Tenured Associate Professor, University of Louisville Speed School of Engineering. Director, Cyber Security Laboratory. AI Safety Fellow, Foresight Institute. Research Advisor, Machine Intelligence Research Institute.

About

Dr. Roman V. Yampolskiy is a distinguished computer scientist specializing in artificial intelligence safety and cybersecurity. He earned his Ph.D. from the University at Buffalo in 2008 and is a tenured associate professor at the University of Louisville's Speed School of Engineering, where he founded and directs the Cyber Security Laboratory. Dr. Yampolskiy has authored over 100 publications, including notable works such as "Artificial Superintelligence: A Futuristic Approach" and "AI: Unexplainable, Unpredictable, Uncontrollable." His research focuses on AI safety, behavioral biometrics, and the security of cyberworlds.

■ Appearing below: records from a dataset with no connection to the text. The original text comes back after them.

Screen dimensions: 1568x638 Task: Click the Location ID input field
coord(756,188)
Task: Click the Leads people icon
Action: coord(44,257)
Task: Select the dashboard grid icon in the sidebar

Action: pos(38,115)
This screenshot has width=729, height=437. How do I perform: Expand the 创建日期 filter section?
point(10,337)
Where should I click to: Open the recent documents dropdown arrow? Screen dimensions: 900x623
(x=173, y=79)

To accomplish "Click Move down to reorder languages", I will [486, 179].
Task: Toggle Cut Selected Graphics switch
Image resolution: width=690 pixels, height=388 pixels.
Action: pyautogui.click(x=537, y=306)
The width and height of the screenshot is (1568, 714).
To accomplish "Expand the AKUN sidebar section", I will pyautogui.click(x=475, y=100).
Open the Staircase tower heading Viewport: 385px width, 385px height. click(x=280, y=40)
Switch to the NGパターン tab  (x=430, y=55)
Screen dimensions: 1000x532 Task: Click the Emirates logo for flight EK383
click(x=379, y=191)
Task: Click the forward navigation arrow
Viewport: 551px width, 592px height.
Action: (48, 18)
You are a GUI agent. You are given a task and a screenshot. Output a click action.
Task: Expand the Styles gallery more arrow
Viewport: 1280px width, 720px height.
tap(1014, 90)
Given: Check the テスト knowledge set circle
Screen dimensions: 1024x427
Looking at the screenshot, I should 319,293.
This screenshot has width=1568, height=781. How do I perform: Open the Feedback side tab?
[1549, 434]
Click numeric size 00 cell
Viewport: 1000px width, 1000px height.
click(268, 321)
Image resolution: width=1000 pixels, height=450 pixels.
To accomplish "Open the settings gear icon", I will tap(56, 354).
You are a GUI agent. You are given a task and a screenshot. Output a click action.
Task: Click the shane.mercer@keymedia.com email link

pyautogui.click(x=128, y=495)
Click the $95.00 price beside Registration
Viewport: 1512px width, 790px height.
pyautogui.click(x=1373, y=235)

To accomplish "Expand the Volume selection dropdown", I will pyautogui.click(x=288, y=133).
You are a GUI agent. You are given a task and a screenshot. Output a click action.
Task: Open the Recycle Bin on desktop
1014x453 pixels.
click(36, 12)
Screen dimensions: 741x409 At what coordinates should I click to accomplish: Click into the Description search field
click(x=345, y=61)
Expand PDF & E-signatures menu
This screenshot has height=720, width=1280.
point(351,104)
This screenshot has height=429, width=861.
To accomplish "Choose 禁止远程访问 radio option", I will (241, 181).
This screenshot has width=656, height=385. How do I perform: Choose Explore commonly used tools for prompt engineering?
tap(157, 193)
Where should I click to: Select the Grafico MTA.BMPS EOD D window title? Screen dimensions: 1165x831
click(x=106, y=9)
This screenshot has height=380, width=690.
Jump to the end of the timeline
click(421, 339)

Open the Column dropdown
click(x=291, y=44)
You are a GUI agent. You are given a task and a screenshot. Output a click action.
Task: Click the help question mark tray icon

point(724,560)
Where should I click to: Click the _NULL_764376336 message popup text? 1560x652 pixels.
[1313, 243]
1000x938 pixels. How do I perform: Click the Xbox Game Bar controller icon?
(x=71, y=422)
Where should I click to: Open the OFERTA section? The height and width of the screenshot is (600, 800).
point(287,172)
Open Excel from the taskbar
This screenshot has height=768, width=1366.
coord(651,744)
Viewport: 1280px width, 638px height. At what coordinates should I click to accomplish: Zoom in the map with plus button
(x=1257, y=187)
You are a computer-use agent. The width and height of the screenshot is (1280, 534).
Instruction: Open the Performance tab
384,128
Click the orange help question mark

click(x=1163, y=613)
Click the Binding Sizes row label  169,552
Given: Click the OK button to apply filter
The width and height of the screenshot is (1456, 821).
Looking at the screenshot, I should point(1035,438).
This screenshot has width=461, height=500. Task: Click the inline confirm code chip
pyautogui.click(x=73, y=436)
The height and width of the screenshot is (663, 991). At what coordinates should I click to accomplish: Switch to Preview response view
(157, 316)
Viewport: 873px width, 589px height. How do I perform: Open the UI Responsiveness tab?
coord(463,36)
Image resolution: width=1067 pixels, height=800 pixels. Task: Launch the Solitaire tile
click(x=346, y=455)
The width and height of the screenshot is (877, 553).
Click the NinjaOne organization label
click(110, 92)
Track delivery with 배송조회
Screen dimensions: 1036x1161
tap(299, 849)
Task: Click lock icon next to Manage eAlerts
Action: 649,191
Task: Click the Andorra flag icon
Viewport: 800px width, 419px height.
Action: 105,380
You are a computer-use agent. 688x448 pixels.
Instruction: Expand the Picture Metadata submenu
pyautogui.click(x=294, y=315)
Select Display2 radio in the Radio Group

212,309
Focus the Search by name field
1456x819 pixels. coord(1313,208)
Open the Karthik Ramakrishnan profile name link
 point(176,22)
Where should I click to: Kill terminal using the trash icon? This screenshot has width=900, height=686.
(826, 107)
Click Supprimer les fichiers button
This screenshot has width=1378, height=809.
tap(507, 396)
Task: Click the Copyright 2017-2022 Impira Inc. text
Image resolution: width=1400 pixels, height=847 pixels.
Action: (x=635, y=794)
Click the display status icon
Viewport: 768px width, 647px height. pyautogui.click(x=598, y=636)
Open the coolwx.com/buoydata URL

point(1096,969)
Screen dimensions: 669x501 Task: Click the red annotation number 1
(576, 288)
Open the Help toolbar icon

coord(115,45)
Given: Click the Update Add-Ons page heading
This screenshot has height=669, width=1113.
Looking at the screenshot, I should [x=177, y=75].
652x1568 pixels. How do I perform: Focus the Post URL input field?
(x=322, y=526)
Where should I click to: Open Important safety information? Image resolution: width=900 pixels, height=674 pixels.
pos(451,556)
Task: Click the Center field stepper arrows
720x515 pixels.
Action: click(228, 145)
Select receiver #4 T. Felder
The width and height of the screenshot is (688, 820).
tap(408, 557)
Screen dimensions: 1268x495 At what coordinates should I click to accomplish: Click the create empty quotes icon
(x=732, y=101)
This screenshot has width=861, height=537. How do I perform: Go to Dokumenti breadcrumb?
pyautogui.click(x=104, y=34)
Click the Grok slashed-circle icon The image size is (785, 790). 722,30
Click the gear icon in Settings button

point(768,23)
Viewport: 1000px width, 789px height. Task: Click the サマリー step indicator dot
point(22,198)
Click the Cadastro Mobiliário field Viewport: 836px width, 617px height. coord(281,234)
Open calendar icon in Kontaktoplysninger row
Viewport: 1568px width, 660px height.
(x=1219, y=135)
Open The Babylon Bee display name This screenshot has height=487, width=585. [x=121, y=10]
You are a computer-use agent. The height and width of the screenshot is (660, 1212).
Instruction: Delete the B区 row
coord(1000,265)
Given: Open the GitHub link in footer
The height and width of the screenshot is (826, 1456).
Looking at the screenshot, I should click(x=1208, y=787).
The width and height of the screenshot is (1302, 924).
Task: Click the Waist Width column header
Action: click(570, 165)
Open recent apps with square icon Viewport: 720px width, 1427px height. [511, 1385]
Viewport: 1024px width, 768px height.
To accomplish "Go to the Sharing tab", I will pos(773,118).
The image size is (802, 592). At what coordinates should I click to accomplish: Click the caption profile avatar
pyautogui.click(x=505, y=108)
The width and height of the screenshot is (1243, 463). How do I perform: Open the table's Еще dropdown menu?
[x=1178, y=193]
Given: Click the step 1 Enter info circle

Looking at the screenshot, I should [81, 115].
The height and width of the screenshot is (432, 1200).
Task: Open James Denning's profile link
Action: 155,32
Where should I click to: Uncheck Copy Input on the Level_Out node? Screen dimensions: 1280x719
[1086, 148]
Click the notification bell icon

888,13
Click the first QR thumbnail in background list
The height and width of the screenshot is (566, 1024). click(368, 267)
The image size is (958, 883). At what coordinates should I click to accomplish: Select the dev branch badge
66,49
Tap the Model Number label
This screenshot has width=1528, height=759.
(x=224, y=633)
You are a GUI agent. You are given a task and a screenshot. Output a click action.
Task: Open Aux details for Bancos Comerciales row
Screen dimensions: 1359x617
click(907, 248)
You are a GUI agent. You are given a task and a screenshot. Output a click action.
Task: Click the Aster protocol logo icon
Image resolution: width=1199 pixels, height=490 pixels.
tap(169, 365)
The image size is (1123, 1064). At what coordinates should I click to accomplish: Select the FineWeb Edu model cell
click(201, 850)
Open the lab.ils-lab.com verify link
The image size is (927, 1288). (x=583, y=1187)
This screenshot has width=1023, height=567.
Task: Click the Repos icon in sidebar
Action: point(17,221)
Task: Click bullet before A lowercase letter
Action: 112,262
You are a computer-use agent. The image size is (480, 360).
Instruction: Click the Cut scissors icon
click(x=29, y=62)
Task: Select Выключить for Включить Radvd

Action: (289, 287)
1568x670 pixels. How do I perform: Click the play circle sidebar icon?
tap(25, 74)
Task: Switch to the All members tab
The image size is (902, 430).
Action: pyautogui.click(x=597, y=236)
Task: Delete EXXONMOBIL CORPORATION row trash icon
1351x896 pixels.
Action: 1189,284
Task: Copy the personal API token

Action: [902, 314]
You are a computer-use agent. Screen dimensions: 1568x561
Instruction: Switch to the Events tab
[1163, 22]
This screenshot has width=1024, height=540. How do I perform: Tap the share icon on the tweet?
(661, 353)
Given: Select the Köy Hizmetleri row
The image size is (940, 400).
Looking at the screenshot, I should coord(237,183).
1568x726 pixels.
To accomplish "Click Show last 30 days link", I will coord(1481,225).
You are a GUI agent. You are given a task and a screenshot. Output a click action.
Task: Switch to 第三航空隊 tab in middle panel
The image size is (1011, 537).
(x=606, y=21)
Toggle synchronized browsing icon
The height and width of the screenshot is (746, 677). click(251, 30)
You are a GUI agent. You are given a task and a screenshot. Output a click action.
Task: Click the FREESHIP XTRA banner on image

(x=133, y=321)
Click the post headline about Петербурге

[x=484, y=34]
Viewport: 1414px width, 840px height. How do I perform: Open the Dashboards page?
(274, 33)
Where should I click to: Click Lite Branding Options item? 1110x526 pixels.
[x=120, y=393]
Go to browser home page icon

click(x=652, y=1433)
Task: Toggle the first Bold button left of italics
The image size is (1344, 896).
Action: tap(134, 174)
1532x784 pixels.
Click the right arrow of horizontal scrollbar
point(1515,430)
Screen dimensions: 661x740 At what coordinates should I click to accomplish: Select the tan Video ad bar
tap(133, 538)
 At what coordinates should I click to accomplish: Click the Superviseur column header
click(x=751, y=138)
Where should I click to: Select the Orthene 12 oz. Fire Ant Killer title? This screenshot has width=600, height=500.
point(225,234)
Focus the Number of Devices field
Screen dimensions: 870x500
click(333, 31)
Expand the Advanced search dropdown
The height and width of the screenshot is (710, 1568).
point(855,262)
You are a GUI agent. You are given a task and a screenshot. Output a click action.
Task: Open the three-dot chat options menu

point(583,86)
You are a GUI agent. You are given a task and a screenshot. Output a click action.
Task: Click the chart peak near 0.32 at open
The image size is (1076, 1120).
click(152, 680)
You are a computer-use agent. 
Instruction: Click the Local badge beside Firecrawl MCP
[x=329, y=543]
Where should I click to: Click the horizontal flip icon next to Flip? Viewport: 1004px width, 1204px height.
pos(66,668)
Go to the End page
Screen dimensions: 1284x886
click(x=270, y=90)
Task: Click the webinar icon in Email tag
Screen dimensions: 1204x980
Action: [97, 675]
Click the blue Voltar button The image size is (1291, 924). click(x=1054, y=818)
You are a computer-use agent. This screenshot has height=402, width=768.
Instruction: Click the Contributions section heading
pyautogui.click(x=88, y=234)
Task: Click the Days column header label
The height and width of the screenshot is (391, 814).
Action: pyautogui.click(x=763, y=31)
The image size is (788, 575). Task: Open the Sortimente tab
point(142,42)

He has been instrumental in advancing the field of AI safety, proposing innovative concepts like "boxing" artificial intelligence and introducing "Achilles' heels" into potentially dangerous AI systems to prevent them from accessing and modifying their own source code. Dr. Yampolskiy is also known for developing the theory of AI-completeness, using the Turing Test as a defining example. As a research advisor for the Machine Intelligence Research Institute and an AI safety fellow at the Foresight Institute, Dr. Yampolskiy continues to contribute significantly to the discourse on AI safety and ethics.

Summit Masterclass

Masterclass

AI: Unexplainable, Unpredictable, Uncontrollable

Drawing from his book and decades of safety research, Dr. Yampolskiy made the case that superintelligence poses risks that are fundamentally different from any previous technology. Unlike cybersecurity mistakes, which are manageable and correctable, errors in AI alignment may be irreversible. Governance frameworks that work for today's software simply cannot keep pace with AI systems whose capabilities are expanding faster than our ability to audit or constrain them.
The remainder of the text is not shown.